The woes of Egypt's Christians this Christmas

Vatican Radio - More than 150 people, many of them minors, remain in jail following the November 24th clashes between Egyptian security forces and Coptic Christians protesting the block on construction of their new church near Giza. Security forces opened fire on the unarmed crowd, killing three people and injuring dozens. A four year old child died after suffocating from tear gas.

Fr. Rafic Greische is the director of communications for the Catholic Church in Egypt. Speaking from Cairo, he told Tracey McClure Copts and Muslims have organized small protests calling for the release of the many children who were among those arrested.

Besides the Giza tensions, Fr. Rafic speaks of growing unease of Egypt’s Christians after the October attack by Islamic extremists on a Syriac Catholic church in Baghdad, Iraq – killing 58 people and wounding scores.

The terrorists were demanding the release of two Christian Egyptian women whom they alleged had converted to Islam. Fr. Rafic suggests the women, married to Coptic priests in Egypt, had left their husbands over domestic troubles and were now too afraid of public reaction to their alleged conversion – or non conversion – to come out of hiding.

RG “There is really a problem for people who want to change their religion – and that is where the Muslim fundamentalists become violent and make demonstrations. They threw the picture of (Coptic) Pope (Shenouda) on the ground and burned it...these things increase the tension in Egypt”

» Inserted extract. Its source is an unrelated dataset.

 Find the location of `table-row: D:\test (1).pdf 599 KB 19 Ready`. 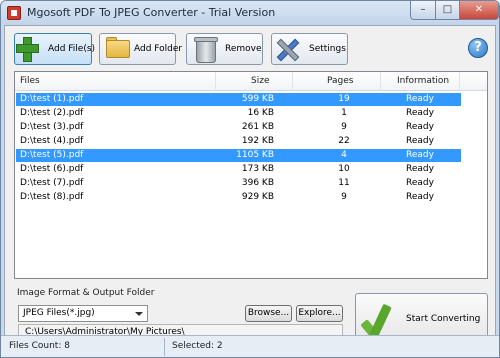

table-row: D:\test (1).pdf 599 KB 19 Ready is located at coordinates (238, 100).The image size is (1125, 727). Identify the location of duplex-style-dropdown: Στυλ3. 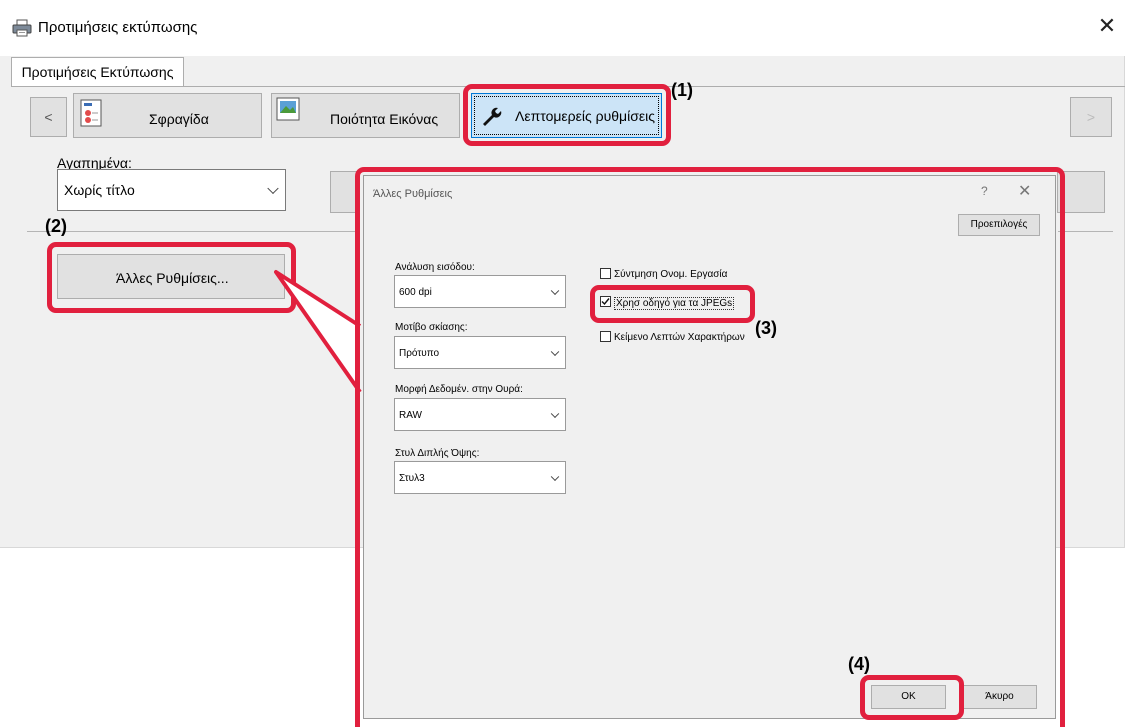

“I think (these terrorists) used these two girls just maybe to make the Christians of Egypt afraid. That is why now all the churches, we have police all around our churches… it’s as if we are in a fortress.”

Fr. Rafic goes on to say he thinks the terrorists targeted a Catholic church in Baghdad “in response to what was said in the (October) synod for the Middle East.”

RG “This is what the Muslim fundamentalists want: they want the Christians to evacuate from the Middle East and leave (the region to them). And this is what is happening every day… and the governments do not take serious action to relieve or solve these problems.”

Fr. Rafic speaks of a “double standard” in Egypt where obstacles to church-building can mean a wait of ten years or more for a new church while a room used for improvised prayer can be turned into a mosque over night.

In sum, not the merry Christmas that many of Egypt’s Christians were wishing for this year.

RG “Up to now, we don’t really feel Christmas in the joyful way…people (seem) afraid to jubilize…. But on the spiritual side, we try to give the people hope that Christmas is really Jesus who is with us (through) all these difficulties that we have.”